Every line below from the one containing "Viewport: 816px width, 623px" to the final line must be reproduced exactly, and no other line may appear in the answer.

*DATA FOR THIS TASK:*
------

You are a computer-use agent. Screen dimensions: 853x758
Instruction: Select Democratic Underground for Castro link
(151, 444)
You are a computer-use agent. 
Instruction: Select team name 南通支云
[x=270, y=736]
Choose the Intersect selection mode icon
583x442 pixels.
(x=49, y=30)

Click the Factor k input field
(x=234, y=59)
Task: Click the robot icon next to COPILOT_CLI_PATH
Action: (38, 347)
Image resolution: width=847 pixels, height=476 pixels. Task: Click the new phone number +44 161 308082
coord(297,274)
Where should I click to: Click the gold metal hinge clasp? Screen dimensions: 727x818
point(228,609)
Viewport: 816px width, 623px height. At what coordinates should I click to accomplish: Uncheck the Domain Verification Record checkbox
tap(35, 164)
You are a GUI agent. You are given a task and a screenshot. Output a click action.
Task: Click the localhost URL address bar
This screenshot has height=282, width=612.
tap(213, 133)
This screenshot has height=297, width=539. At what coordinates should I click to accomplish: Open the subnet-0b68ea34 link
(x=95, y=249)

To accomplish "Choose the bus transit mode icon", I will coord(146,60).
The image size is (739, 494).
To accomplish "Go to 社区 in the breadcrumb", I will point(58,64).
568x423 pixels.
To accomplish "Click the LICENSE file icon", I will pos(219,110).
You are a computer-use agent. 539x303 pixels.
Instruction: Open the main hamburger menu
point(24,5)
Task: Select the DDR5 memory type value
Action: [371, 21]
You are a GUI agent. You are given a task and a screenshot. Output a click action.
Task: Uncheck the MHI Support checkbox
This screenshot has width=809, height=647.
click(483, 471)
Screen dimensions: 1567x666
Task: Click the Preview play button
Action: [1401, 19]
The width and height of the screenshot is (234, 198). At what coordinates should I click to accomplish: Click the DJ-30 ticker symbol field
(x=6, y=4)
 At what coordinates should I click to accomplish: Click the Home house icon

------

*RESPONSE TO THE TASK:*
Viewport: 816px width, 623px height. At what coordinates should I click to accomplish: Uncheck the Domain Verification Record checkbox
tap(35, 164)
You are a GUI agent. You are given a task and a screenshot. Output a click action.
Task: Click the localhost URL address bar
This screenshot has height=282, width=612.
tap(213, 133)
This screenshot has height=297, width=539. At what coordinates should I click to accomplish: Open the subnet-0b68ea34 link
(x=95, y=249)

To accomplish "Choose the bus transit mode icon", I will coord(146,60).
The image size is (739, 494).
To accomplish "Go to 社区 in the breadcrumb", I will point(58,64).
568x423 pixels.
To accomplish "Click the LICENSE file icon", I will pos(219,110).
You are a computer-use agent. 539x303 pixels.
Instruction: Open the main hamburger menu
point(24,5)
Task: Select the DDR5 memory type value
Action: [371, 21]
You are a GUI agent. You are given a task and a screenshot. Output a click action.
Task: Uncheck the MHI Support checkbox
This screenshot has width=809, height=647.
click(483, 471)
Screen dimensions: 1567x666
Task: Click the Preview play button
Action: [1401, 19]
The width and height of the screenshot is (234, 198). At what coordinates should I click to accomplish: Click the DJ-30 ticker symbol field
(x=6, y=4)
 At what coordinates should I click to accomplish: Click the Home house icon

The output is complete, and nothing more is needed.